** Text segment follows **

“Was not their mistake once more bred of the life of slavery that they had been living?—a life which was always looking upon everything, except mankind, animate and inanimate—‘nature,’ as people used to call it—as one thing, and mankind as another, it was natural to people thinking in this way, that they should try to make ‘nature’ their slave, since they thought ‘nature’ was something outside them” — William Morris


Wednesday, February 27, 2013

Nature writing as Postmodernism

Some of you have been getting a bit shirty about my post on that. Thanks for proving my point! To wit:

"Everyone knows that nature writers are self-reflexive" means:

(1) You have admitted my basic observation. (Yet Ecocriticism is predicated precisely on denying it, viz Jonathan Bate's struggle against Hartman, who made the same claim about Wordsworth.)
(2) You are claiming that I shouldn't mention that nature writers are reflexive.
(3) (2) has the force of an injunction to be silent.

** End of Text segment **

Activity 1> In the blog post, who made the same claim about Wordsworth?
Activity 2> Reproduce the blog post's passage starting with "Wednesday, February 27, 2013" and going on through "to be silent.".

** Provided material follows **

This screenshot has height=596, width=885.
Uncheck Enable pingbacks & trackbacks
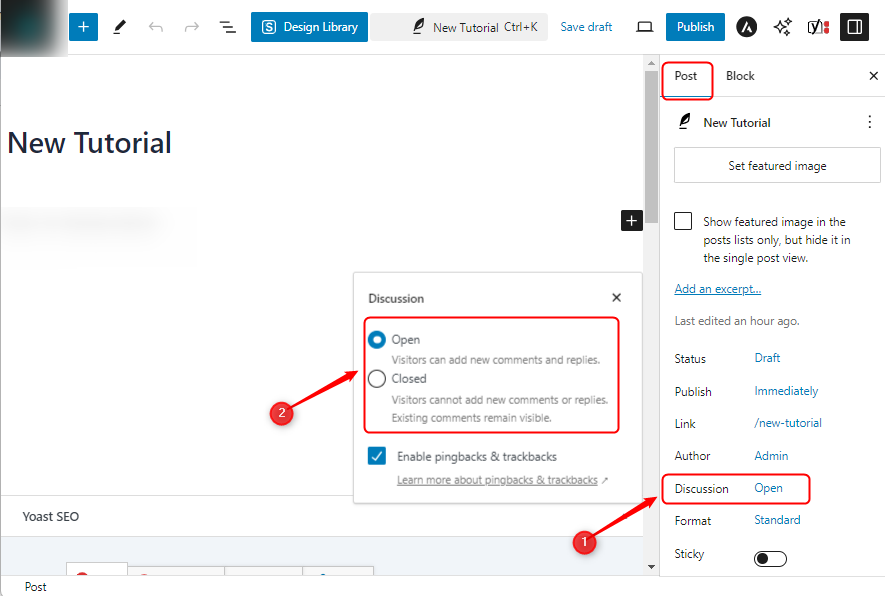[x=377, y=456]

** End of Provided material **
** Provided material follows **

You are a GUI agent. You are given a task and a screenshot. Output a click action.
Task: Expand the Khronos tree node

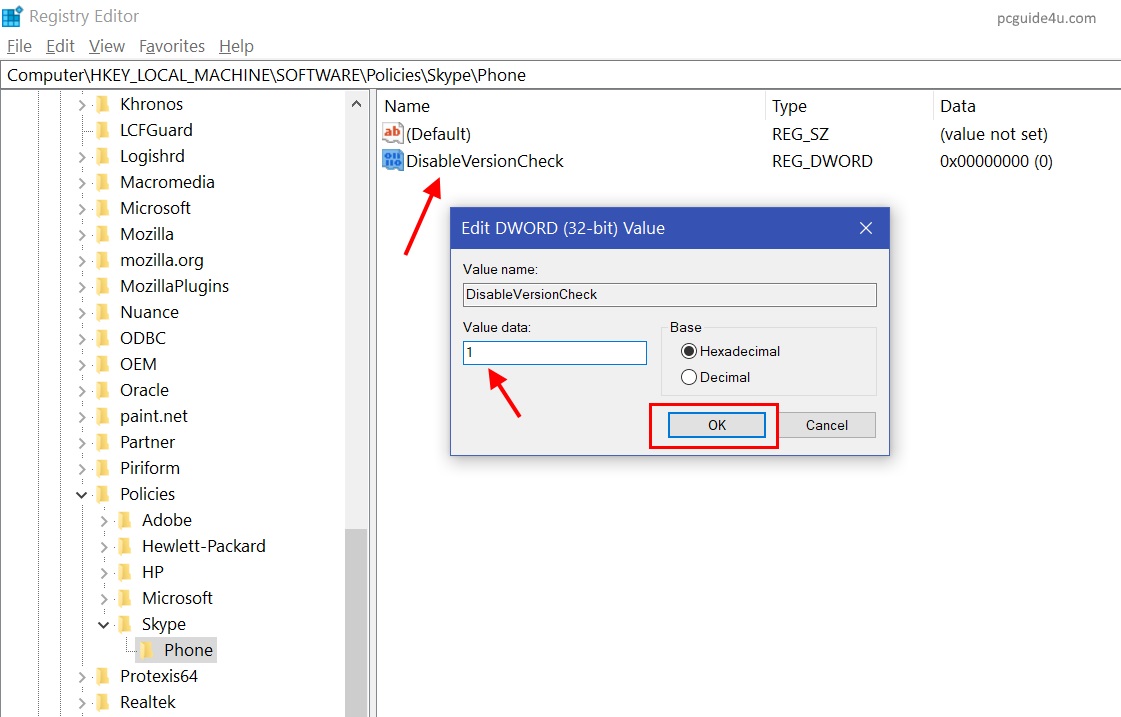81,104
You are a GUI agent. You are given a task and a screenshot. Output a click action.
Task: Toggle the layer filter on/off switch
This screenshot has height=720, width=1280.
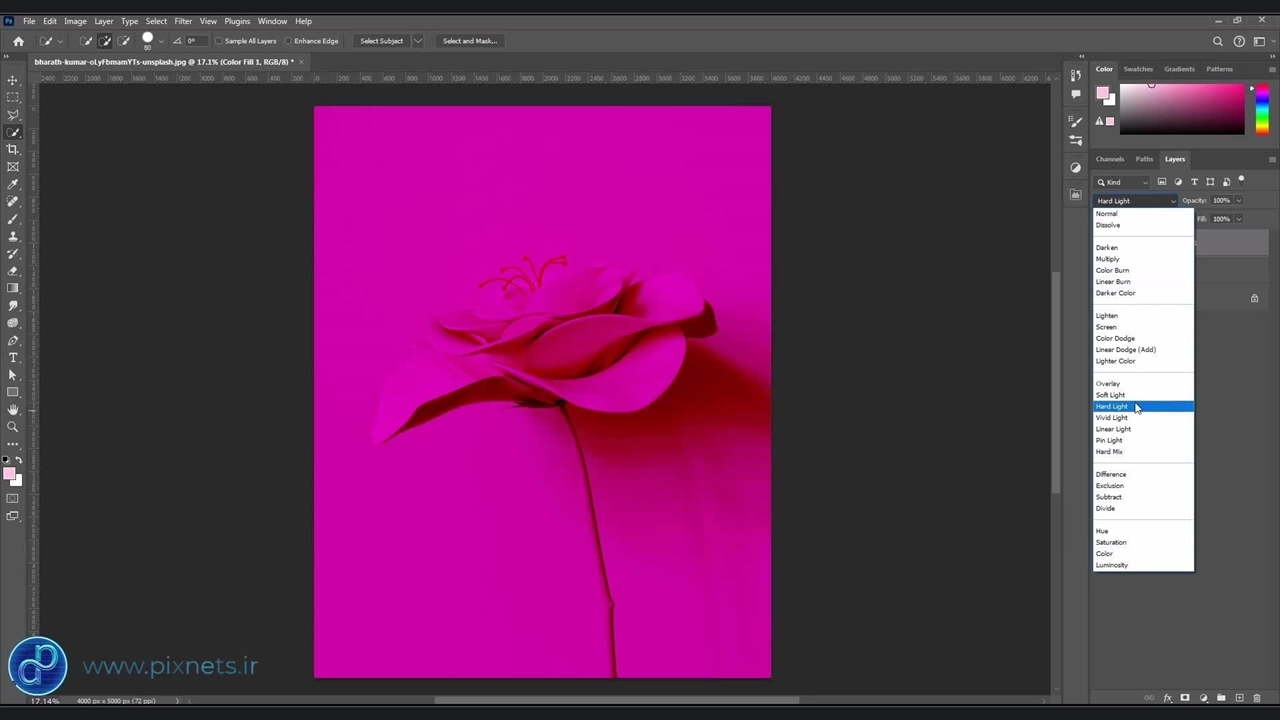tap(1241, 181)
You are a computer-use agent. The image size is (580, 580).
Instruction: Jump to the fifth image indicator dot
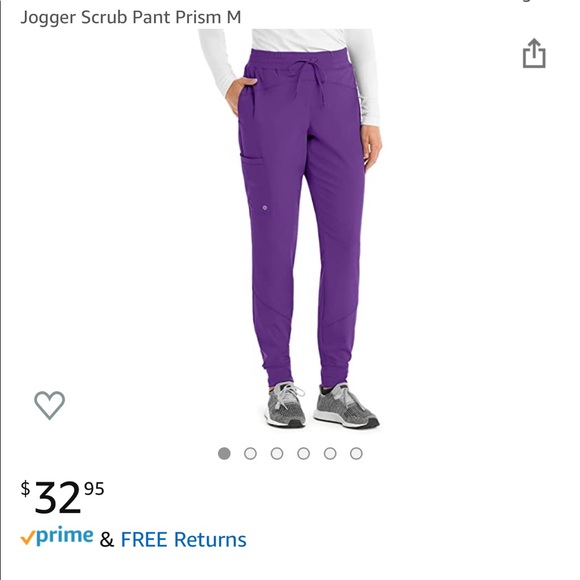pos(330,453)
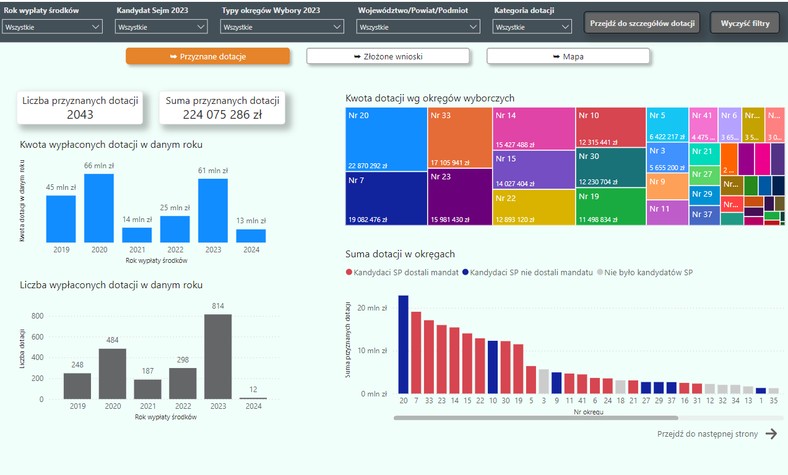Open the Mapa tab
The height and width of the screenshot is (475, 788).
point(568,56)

** End of Provided material **

Written response 1> Hartman

Written response 2>
Wednesday, February 27, 2013

Nature writing as Postmodernism

Some of you have been getting a bit shirty about my post on that. Thanks for proving my point! To wit:

"Everyone knows that nature writers are self-reflexive" means:

(1) You have admitted my basic observation. (Yet Ecocriticism is predicated precisely on denying it, viz Jonathan Bate's struggle against Hartman, who made the same claim about Wordsworth.)
(2) You are claiming that I shouldn't mention that nature writers are reflexive.
(3) (2) has the force of an injunction to be silent.